There are several takeaways from the emerging plot. First, the BNP’s long-held argument that an interim government would be apolitical has been proved wrong. During the rule of the Sheikh Hasina-led Awami League, the BNP was the strongest proponent of an interim government to conduct credible elections. Yet, the 2024 interim government, which the BNP had welcomed initially, has in turn thrown up new challengers for the BNP. If the BNP wins the election in 2026 or manages to emerge as the single largest party, it would be because the history of the two-party-led system still has significant appeal in Bangladesh.
The Army’s muted stand
Second, the pause in two-party politics under the interim government has been a reality check for the Bangladesh military. Unlike his predecessors such as General Ershad, the current Bangladesh Army chief, Gen. Waker-Uz-Zaman, has refrained from direct interference in the political domain even though the army took over magisterial powers following the serious deterioration in the law and order situation. On occasions, Gen. Zaman has said that the military could step in if the interim government makes compromises in areas that the army considers vital for Bangladesh’s security.
The Bangladesh army’s real test is expected in winter 2025 when politics will heat up in Dhaka as the International Crimes Tribunal is to deliberate on the future of Ms.

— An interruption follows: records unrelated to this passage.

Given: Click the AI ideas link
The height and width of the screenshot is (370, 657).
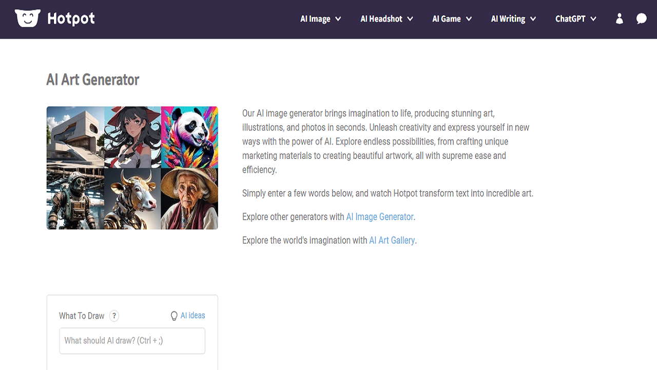Looking at the screenshot, I should tap(192, 316).
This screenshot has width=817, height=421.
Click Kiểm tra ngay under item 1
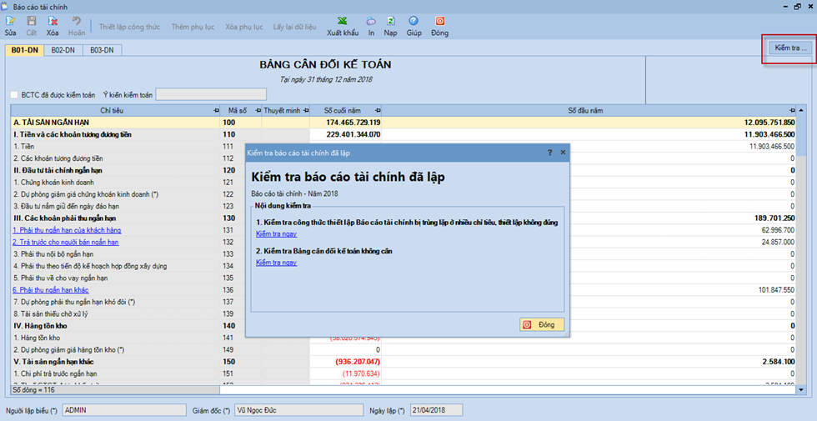coord(276,234)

Hasina and her colleagues. At the moment, the army appears to be under pressure. In December 2024, Gen. Zaman was successful in scuttling the launch of the so-called July Proclamation that aimed to replace the 1972 constitution. But he could not do this on August 5, 2025 when Mr. Yunus announced it as a guiding document for Bangladesh.

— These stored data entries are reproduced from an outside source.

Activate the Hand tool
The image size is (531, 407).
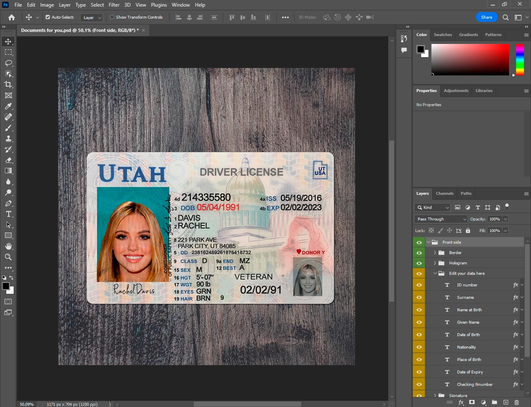point(8,246)
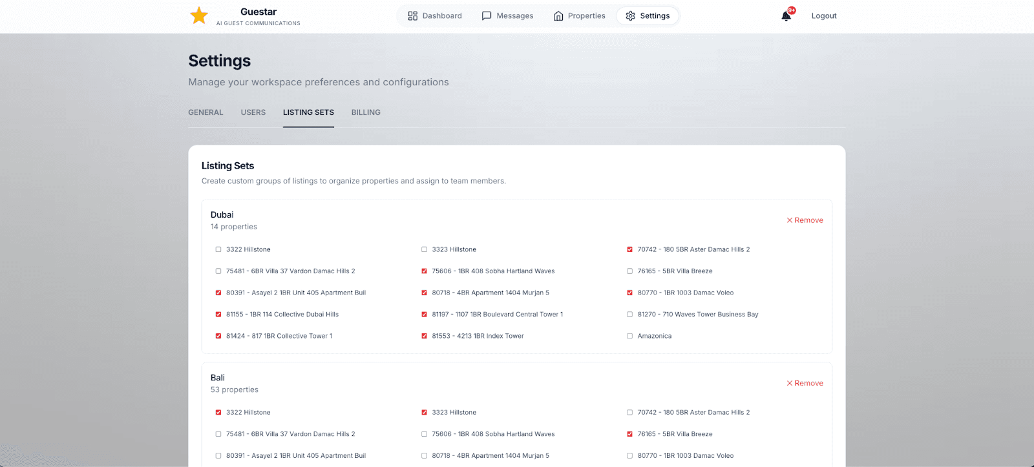Click the Dashboard grid icon
The height and width of the screenshot is (467, 1034).
[x=412, y=16]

Third, within the nationalism-centric party system of Bangladesh, the Jamaat-e-Islami, with its pro-Pakistan history of 1971, is yet to make a convincing nationalist pitch for the elections as it continues to be an organisation with a transnational ideological network across multiple countries including the United States, the United Kingdom and Pakistan. If the student leaders of the NCP and the Jamaat leadership can continue to keep the BNP under pressure during the interim administration (it has already banned the Awami League), a new political bloc featuring the Jamaat and popular student activists could well emerge as a determining force in the election. The Jamaat has a history of aligning with the BNP as a junior partner during 2001-06 (during 1991-96, it gave outside support to the BNP), but with the students, it could emerge as a senior partner.
Finally, the revival of the Jamaat and its riding the movement with popular student activists would provide it the vehicle that it has been searching for long. With this, it would be able to reinvent its problematic image and merge into the mainstream politics of Bangladesh.